**Task item**
Starting with the line that holds "This screenshot has", reproduce each line through the last one of the data, exactly as written. Pictures are not copied.
Data section section start
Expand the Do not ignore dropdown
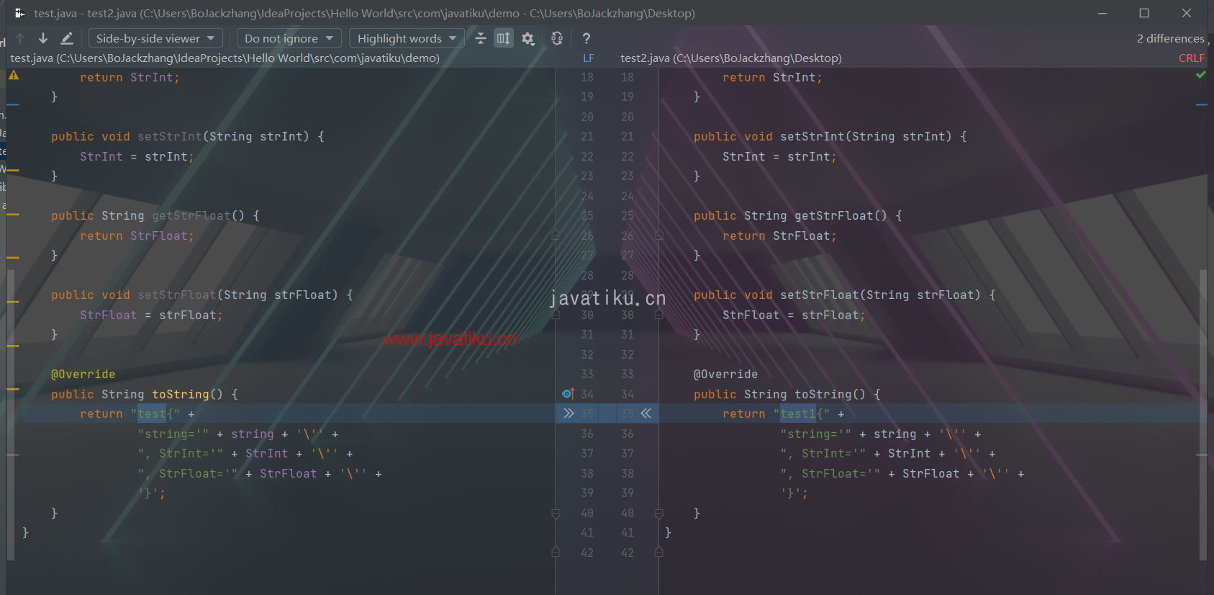point(289,39)
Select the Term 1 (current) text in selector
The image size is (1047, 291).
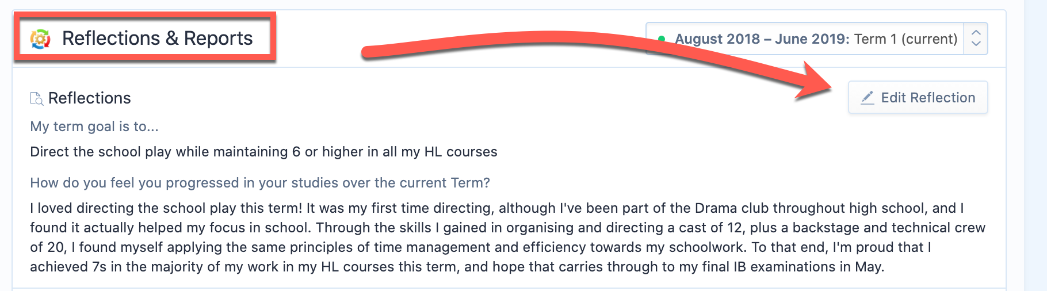coord(905,39)
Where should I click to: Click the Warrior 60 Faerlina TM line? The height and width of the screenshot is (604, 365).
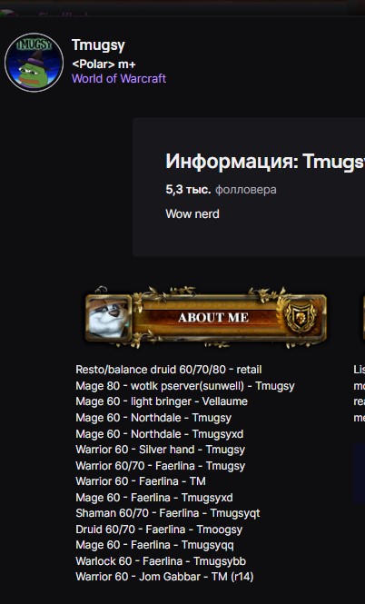[141, 481]
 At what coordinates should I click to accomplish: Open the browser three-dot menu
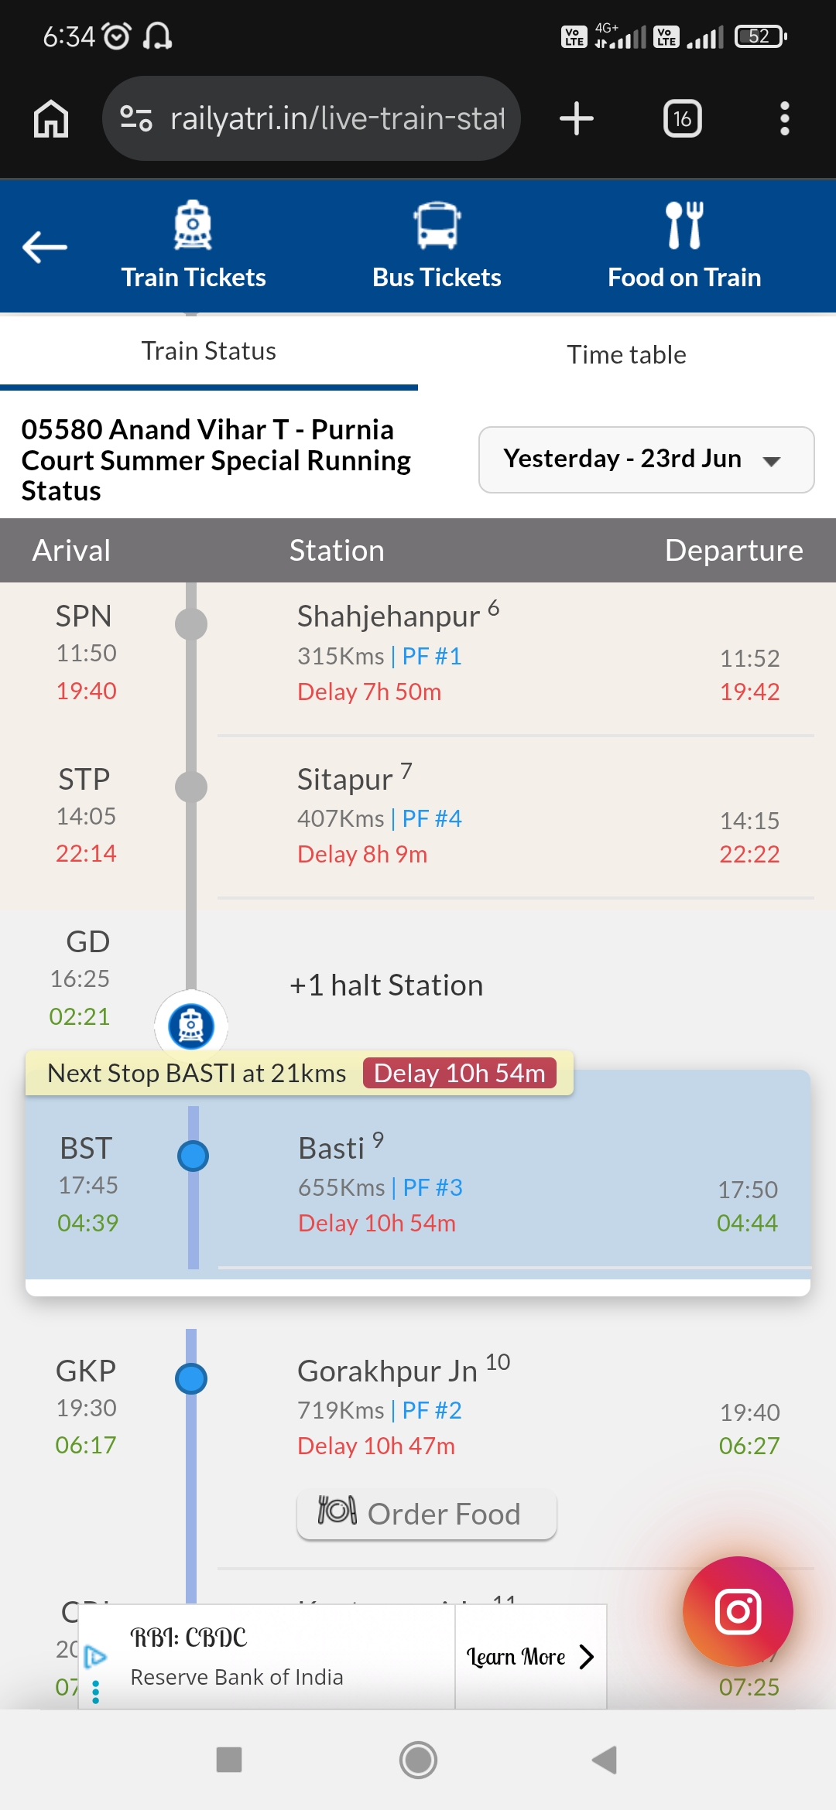pyautogui.click(x=784, y=118)
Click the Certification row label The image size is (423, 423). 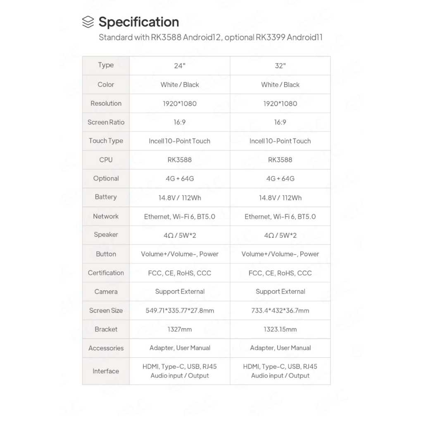106,273
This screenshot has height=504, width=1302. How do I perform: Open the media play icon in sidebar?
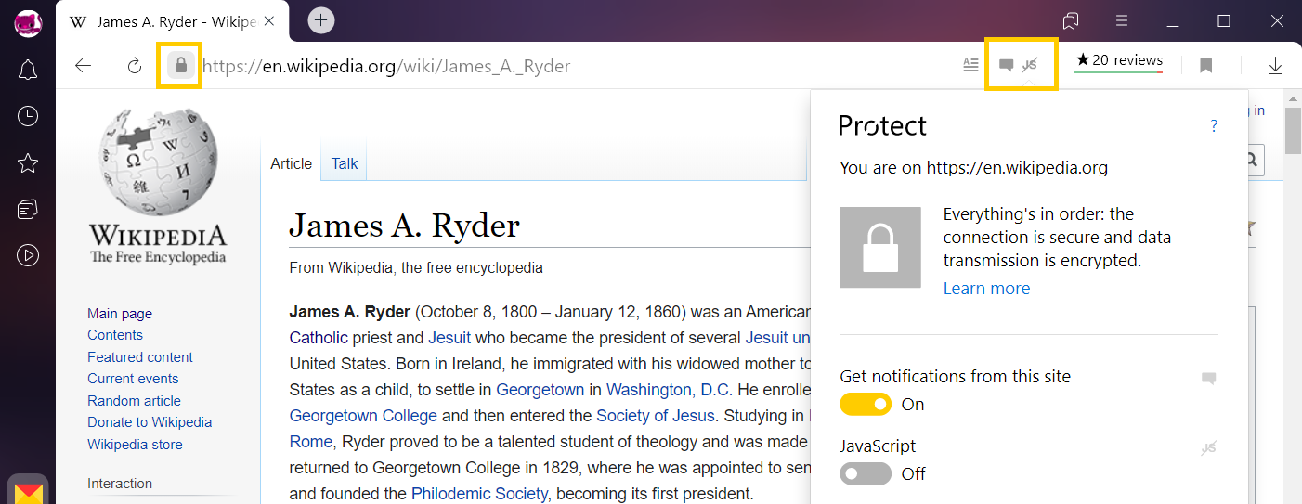pyautogui.click(x=28, y=254)
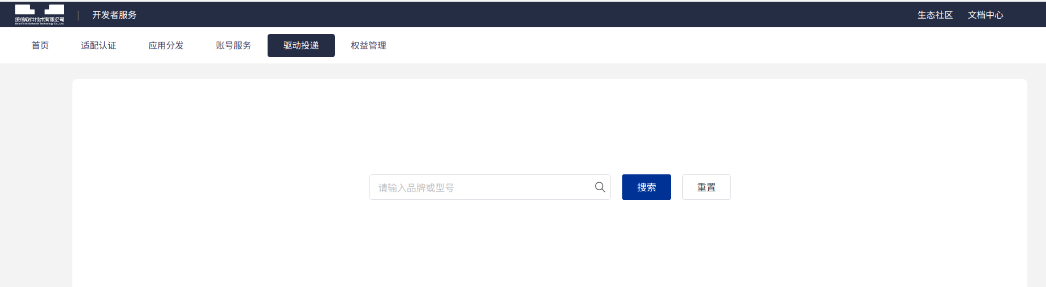
Task: Click blank space in dark header bar
Action: pyautogui.click(x=509, y=14)
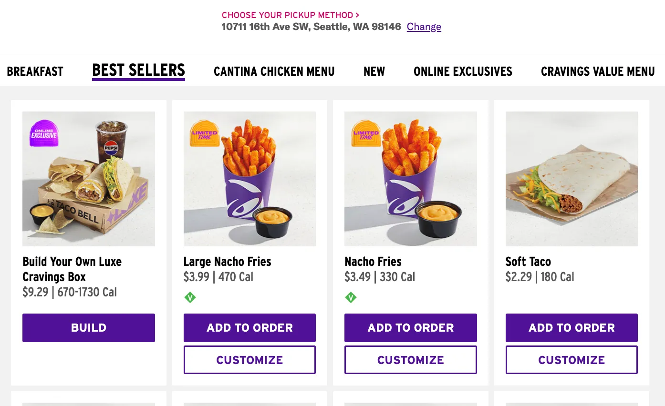Switch to the Breakfast menu tab

(35, 71)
Data section section end
**Task solution**
This screenshot has height=504, width=1302. How do I perform: Open the media play icon in sidebar?
pyautogui.click(x=28, y=254)
Task: Click blank space in dark header bar
Action: pyautogui.click(x=509, y=14)
Switch to the Breakfast menu tab

(35, 71)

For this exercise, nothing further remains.